= Beginning of Section =

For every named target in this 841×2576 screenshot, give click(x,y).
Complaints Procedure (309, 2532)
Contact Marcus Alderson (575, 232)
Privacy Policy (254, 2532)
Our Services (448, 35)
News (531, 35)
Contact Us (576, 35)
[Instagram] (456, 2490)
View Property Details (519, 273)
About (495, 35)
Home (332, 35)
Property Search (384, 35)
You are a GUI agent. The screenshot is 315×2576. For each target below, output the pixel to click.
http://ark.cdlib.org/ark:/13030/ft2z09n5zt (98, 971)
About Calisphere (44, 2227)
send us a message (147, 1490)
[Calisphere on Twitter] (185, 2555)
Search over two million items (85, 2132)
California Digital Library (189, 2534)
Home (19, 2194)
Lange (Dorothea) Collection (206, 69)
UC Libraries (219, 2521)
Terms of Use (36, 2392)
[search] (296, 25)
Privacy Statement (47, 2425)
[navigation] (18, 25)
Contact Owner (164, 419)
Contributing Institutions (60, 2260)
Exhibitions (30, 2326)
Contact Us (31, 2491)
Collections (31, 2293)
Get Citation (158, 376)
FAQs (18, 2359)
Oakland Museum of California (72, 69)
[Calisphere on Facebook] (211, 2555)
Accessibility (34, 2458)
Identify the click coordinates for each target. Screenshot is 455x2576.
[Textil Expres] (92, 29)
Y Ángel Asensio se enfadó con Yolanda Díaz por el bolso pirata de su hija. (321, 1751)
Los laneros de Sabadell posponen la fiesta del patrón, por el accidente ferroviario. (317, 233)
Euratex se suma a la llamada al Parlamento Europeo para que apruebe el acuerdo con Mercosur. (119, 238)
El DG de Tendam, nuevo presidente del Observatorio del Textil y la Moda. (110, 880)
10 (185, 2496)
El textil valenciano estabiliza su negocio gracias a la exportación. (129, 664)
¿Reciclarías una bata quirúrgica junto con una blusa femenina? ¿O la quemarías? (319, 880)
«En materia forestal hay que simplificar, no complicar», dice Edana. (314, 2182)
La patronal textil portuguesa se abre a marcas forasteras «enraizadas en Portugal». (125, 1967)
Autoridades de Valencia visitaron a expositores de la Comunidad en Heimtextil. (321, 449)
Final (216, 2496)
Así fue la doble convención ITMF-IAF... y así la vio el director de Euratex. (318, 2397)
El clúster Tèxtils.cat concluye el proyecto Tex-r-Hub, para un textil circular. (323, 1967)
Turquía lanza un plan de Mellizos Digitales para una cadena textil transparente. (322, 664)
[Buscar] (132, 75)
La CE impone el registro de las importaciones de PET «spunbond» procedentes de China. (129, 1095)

= End of Section =

* Exercise description
Locate the word "Property" in the records above, and return each line that has it.

* Solution
View Property Details (519, 273)
Property Search (384, 35)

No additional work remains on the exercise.